Does anyone believe santa?

I believe in Santa.

Does anyone believe in the Monty Hall problem?

please note that any similarity to a certain stats assignment is totally incidental and certainly not evidence of an equivalence relationship.

Saying that; Three doors are labelled A,B, and C. Behind one door is a massive book, full of equations and theorems.Actually there is a cheque for lots of money. Behind the other doors is a goat/fionnan. You are asked to pick a door. After your choice the presenter(whom knows which door contains money/Fionnans) opens one door to reveal a goat.

You are now given the option of switching to the remaining door. Should you switch? Why?

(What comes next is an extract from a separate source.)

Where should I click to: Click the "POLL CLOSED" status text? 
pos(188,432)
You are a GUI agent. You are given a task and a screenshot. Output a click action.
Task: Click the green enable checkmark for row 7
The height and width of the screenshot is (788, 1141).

Yes you should always switch. Let us say that the money is fixed at A.

We have three choices.

1) we pick A.

  The host reveals door B/C to hide a goat.
  We switch to B and we lose(unless you like goats).

2) We pick B.

  The host reveals C to contain a goat.
  We switch to A. 
  We win lots of money(which can buy many goats).

3) We pick C

  The host reveals B to contain a goat.
  We switch to A
  again we win lots of money.

  Therefore by switching we will win 2/3 of the time.

For further examples of the Monty Hall problem and different solutions( and infomation about the controversy surrounding the problem) see Simon Singh's Fermat's Last Theorem, Wikipedia, Wolfram's Mathworld etc.